Directions for this task — In the entries below, locate the line with "Viewport: 1445px width, 840px", then give again that line and all lines after it, exactly, with pictures omitted.

Data for this task: Begin

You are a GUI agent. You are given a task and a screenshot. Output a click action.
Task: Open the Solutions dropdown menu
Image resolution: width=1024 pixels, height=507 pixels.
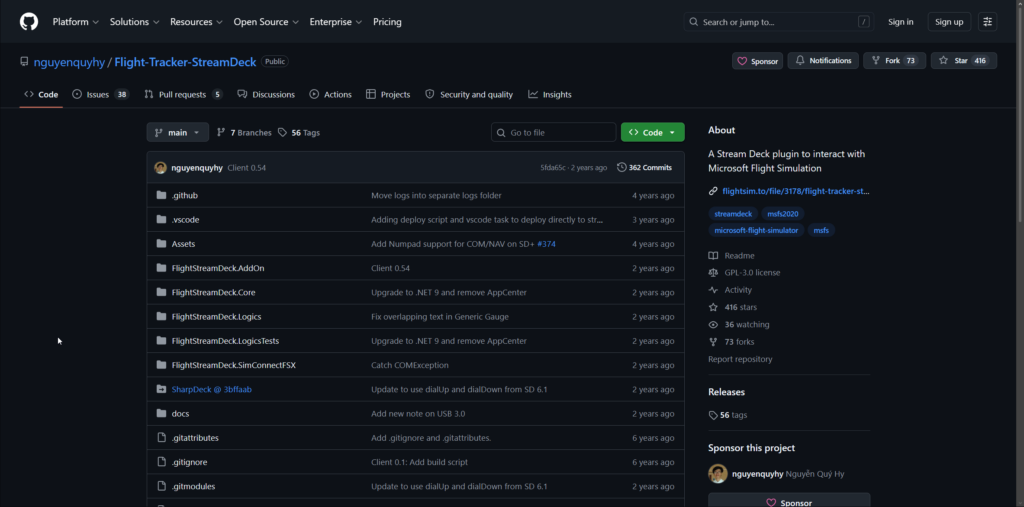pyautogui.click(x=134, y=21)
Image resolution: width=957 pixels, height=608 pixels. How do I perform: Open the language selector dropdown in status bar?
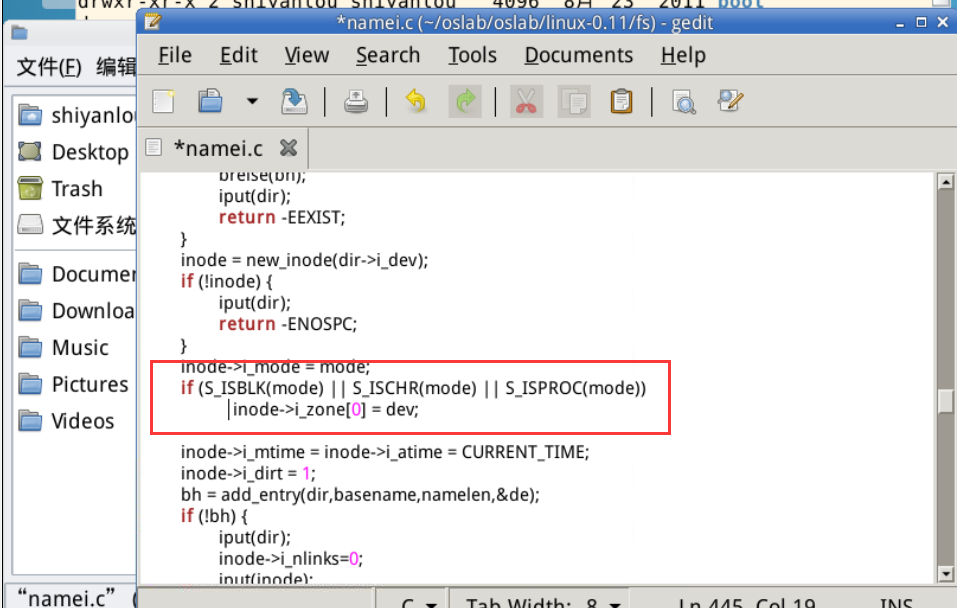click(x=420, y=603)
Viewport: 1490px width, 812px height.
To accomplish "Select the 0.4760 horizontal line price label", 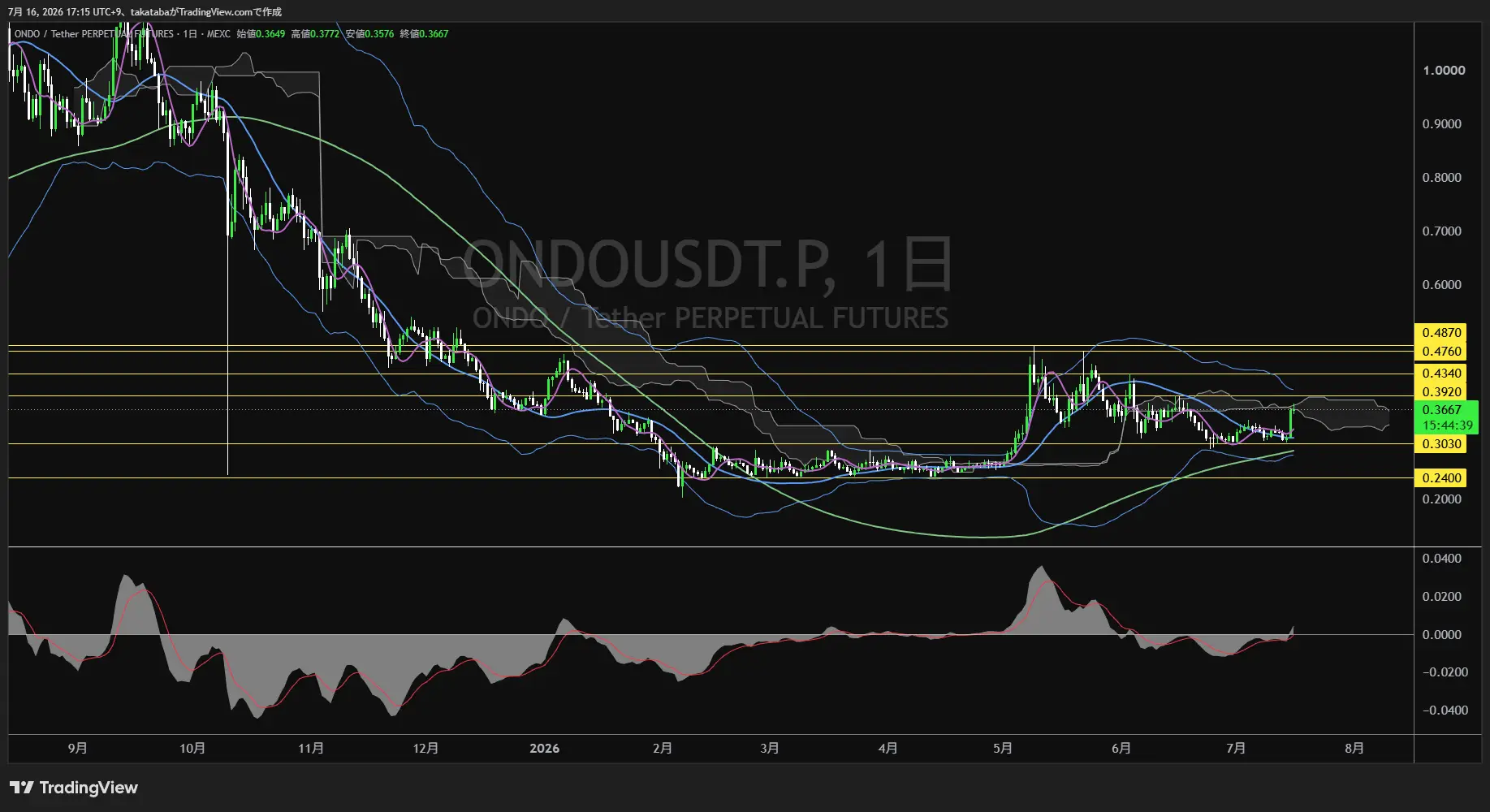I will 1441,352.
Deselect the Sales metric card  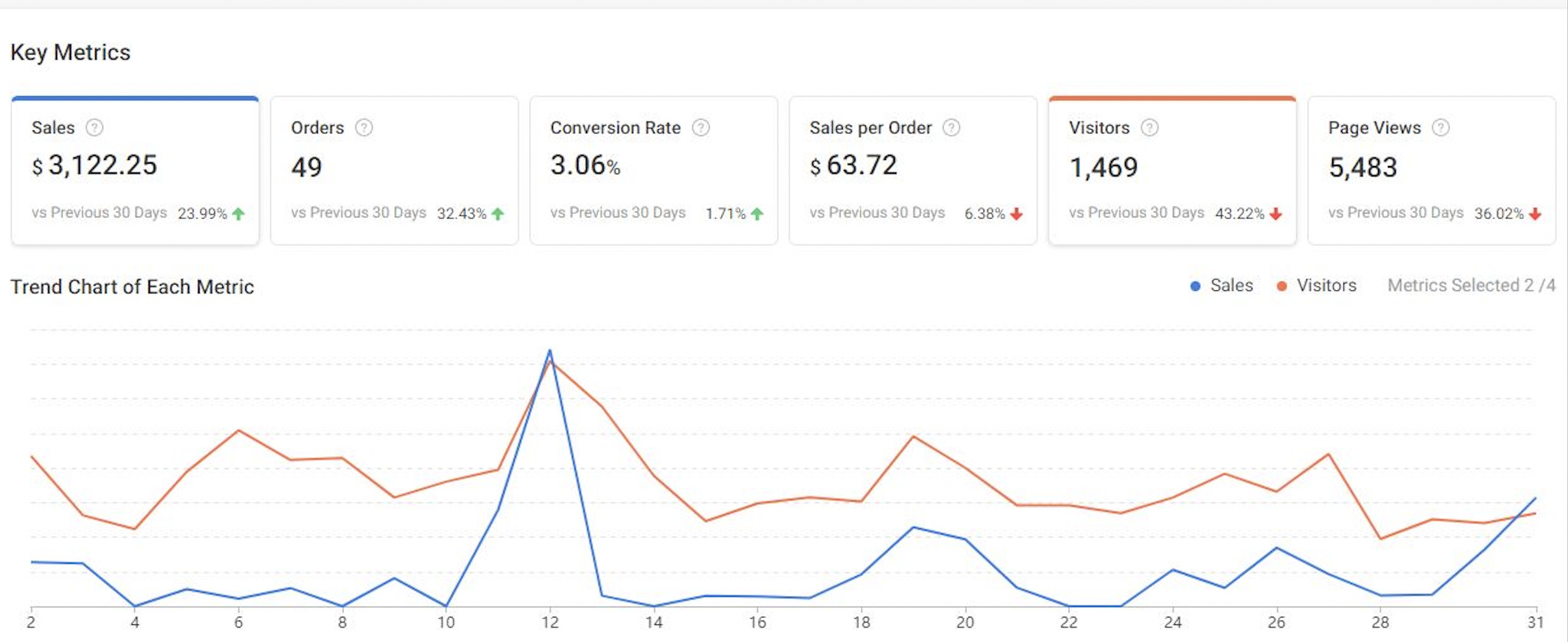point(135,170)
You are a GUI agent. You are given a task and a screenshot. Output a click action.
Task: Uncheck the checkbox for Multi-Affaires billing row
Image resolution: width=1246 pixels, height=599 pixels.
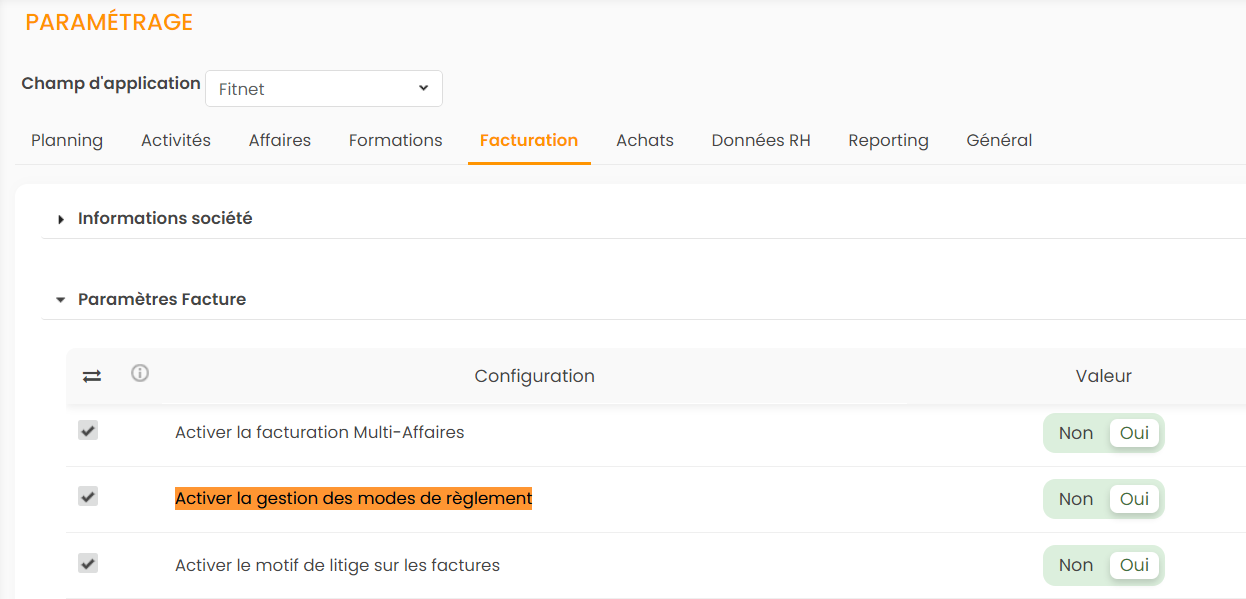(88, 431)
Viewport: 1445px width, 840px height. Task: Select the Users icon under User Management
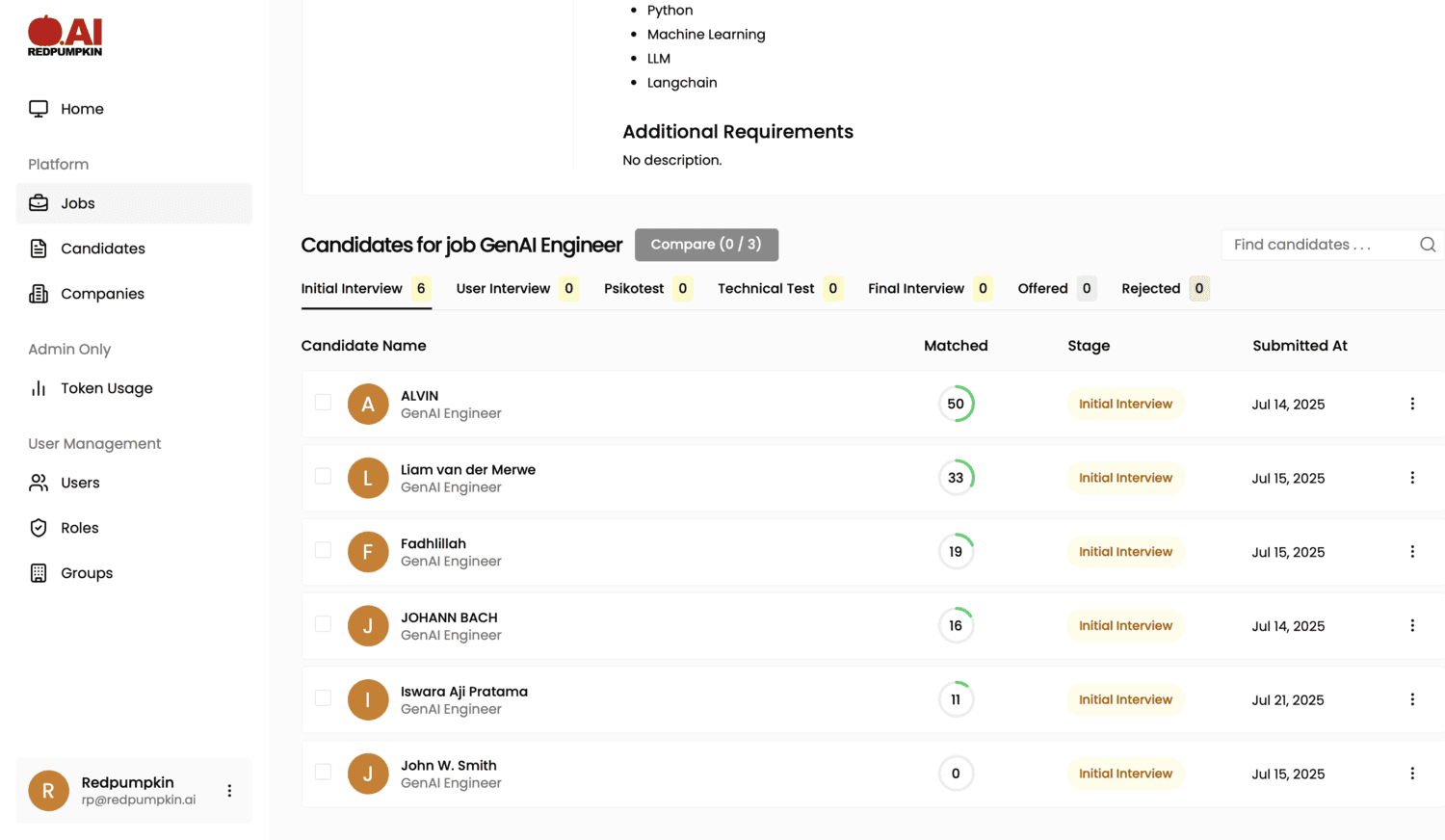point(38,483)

Data for this task: End

Exercise answer —
Viewport: 1445px width, 840px height. Task: Select the Users icon under User Management
point(38,483)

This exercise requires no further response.